La prima difficoltà è stata constatare quanto e come le varie amministrazioni non dialogassero tra loro. Con vari pezzi dello Stato tra cui, il Corpo Forestale, si è circoscritto il problema per ipotizzare delle soluzioni: è una ricostruzione fatta con il "Senno di poi" non pianificata all'inizio.

Con soddisfazione l'agronomo ci comunica la notizia che il Nuovo Regolamento Forestale Regionale ha stabilito che sono da piantare boschi addetti alla fitodepurazione.
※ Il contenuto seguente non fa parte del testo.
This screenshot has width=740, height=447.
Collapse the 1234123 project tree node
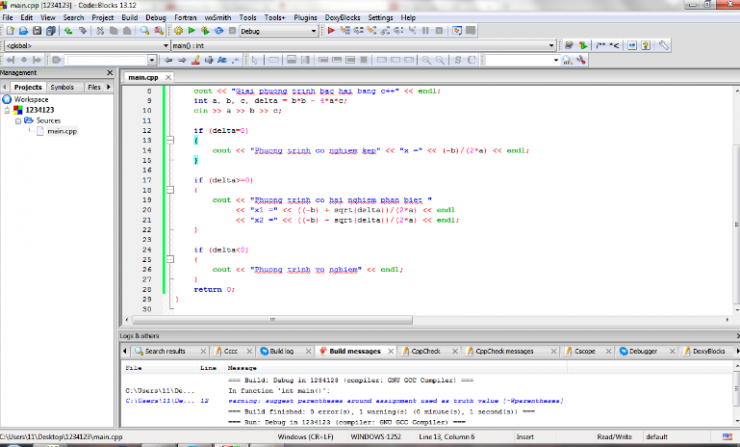coord(8,110)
La NASA ha mostrato un'immagine nella quale era raffigurata l'Italia notturna e si sono viste delle zone illuminate che erano le zone urbanizzate. Il maggior numero di luci è incentrato intorno alla Pianura padana;
si dice che il 60% della produzione agricola è vicino alle città.

La Campania Felix deve diventare un giardino dell'Italia per dare alle città ciò di cui hanno bisogno. "Il Progetto non finisce oggi, ma inizia oggi" conclude Antonio Di Gennaro, appassionato agronomo della Pianura Campana. Lo sperano in tanti, soprattutto i giuglianesi che vorrebbero vedere restituiti all’agricoltura quei terreni agricoli adibiti a discariche.

Annarita Palumbo ed Elio Zollo, classe 2ª sezione M
Angela De Martino e Gennaro Vattucci , classe 3ª sezione L
SMS "Don Salvatore Vitale"

Giovani Reporter "Don Vitale"

Il progetto si pone come continuazione di un percorso di Giornalismo ambientale che ha visto gli alunni partecipi nello studio e raccolta di documentazione affidabile per restituire valore scientifico alle notizie riguardanti la cosiddetta Terra dei Fuochi (inquinamento, falde acquifere, salubrità dei prodotti agricoli, tutela e vigilanza del territorio).

L’input è il territorio di Licola, Varcaturo e Lago Patria, nelle sue criticità, da evidenziare in vista di ipotesi risolutive e mai di sterile denuncia da scoop, e nelle sue potenzialità da valorizzare.